EXCERPT PROVIDED.
* * * * *

Governor Abbott and State of Texas Ordered to Remove Floating Buoys in Rio Grande, Federal Judge Grants Preliminary Injunction
By: Ricardo E. Calderon, Eagle Pass Business Journal, Inc., Copyright 2023

Texas Governor Greg Abbott and the State of Texas sustained a stinging legal defeat, albeit temporarily, concerning its $10 Billion border security program called “Operation Lone Star” as its multi-million dollar floating marine buoy barrier installed in the Rio Grande River at Eagle Pass, Texas during July 2023 has been ordered to be removed from the river by September 15, 2023, according to an Preliminary Injunction order issued by Senior United States District Judge David A. Ezra of Austin, Texas on Wednesday, September 6, 2023.
Judge Ezra ordered that “Defendants [Abbott and the State of Texas] and anyone working on their behalf are enjoined and hereby prohibited from building new or placing additional buoys, blockades, or structures of any kind in the Rio Grande River pending final judgment in this matter.”
Judge Ezra also ordered Abbott and the State of Texas “shall, by September 15, 2023, reposition, at Defendants’ expense, and in coordination with the United States Army Corps of Engineers, all buoys, anchors, and other related materials composing of floating barrier placed by Texas in the Rio Grande in the vicinity of Eagle Pass, Texas to the bank of the Rio Grande on the Texas side of the river.”
Ezra’s Preliminary Injunction shall remain in effect until a final judgment on the merits of the lawsuit brought by the United States Department of Justice is entered in the case, unless the preliminary injunction is modified by the Court, the United States Fifth Circuit Court of Appeals, or the United States Supreme Court.
In a footnote of his Opinion, Judge Ezra stated “with respect to the buoy barrier that is currently in place, this is a Preliminary Injunction and not a final disposition of this case on the full merits, so this Court is counseled to act in a measured way. As a result, the Court is directing that the buoy barrier be moved from the main waters of the Rio Grande River to the riverbank, rather than removal entirely from the river, so that the barrier does not impede or impair in any way navigation by airboats or other shallow draft craft along the Rio Grande River. The evidence has established that this can be done in a rather expeditious manner, as the Governor himself ordered movement of the buoy barrier, which the federal government maintained was in part in Mexican waters to a position closer to the United States side of the river.”

* * * * *

RAW RECORDS.

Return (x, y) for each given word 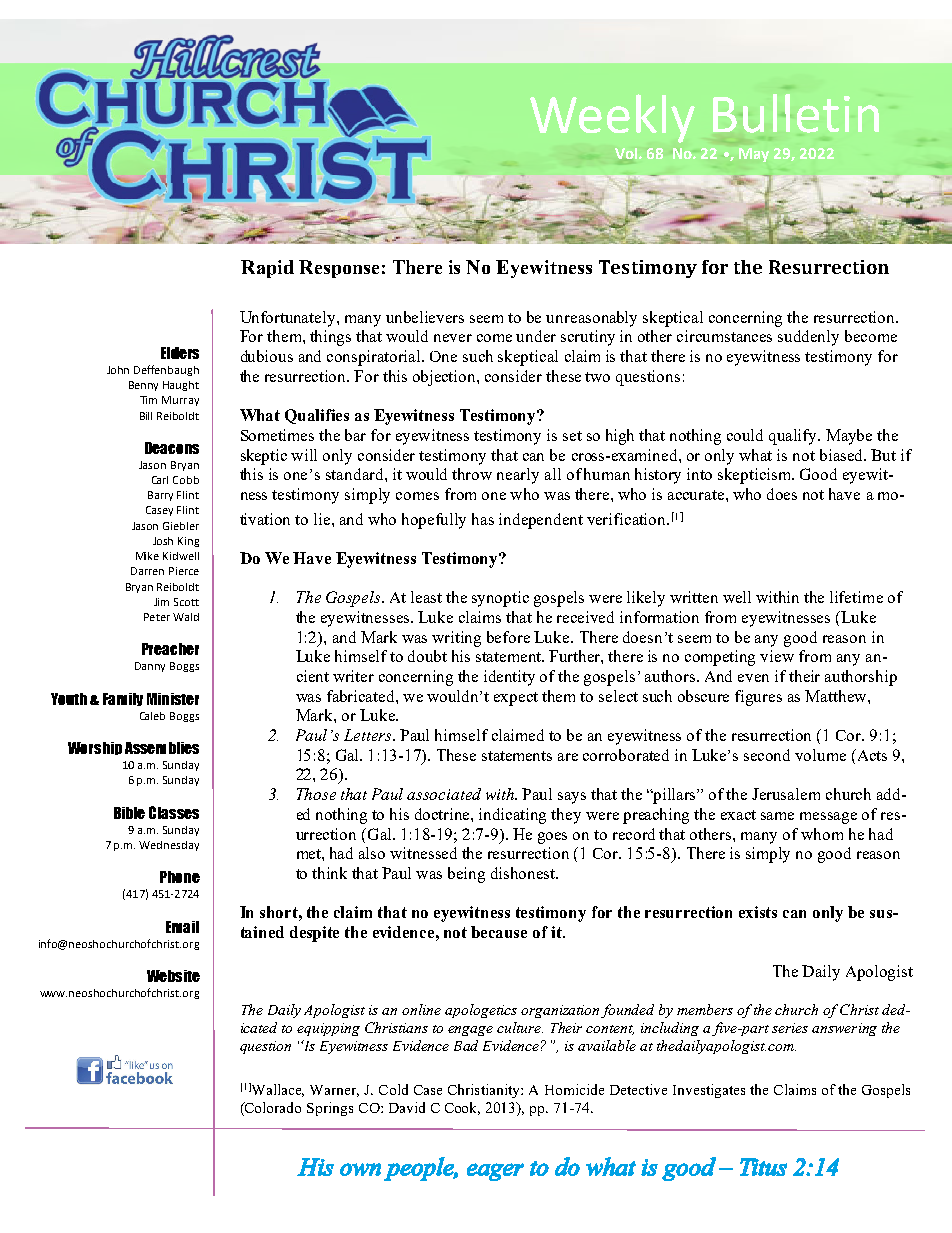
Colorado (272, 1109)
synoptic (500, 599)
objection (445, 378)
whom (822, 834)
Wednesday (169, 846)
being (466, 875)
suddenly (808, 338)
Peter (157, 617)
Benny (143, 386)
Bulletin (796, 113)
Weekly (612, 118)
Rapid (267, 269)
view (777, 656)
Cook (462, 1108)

* * * * *

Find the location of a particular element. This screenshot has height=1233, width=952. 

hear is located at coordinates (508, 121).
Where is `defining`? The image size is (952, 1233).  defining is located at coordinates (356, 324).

* * * * *

JOBS.
**1.** Summarize the article on the Rio Grande buoy ruling in two sentences.
**2.** Reproduce the lines of the listing starting at the line that contains "Return (x, y) for each given word" and ending at the line that contains "Cook (462, 1108)", without the pictures.

RESPONSES FOR EACH TASK.
**1.** On September 6, 2023, Senior U.S. District Judge David A. Ezra issued a preliminary injunction barring Governor Abbott and the State of Texas from placing any new buoys or structures in the Rio Grande. It also ordered them to move the floating buoy barrier near Eagle Pass to the Texas riverbank by September 15, 2023, at their own expense and in coordination with the Army Corps of Engineers, so that it would not impede navigation while the Justice Department's lawsuit continues.

**2.**
Return (x, y) for each given word 
Colorado (272, 1109)
synoptic (500, 599)
objection (445, 378)
whom (822, 834)
Wednesday (169, 846)
being (466, 875)
suddenly (808, 338)
Peter (157, 617)
Benny (143, 386)
Bulletin (796, 113)
Weekly (612, 118)
Rapid (267, 269)
view (777, 656)
Cook (462, 1108)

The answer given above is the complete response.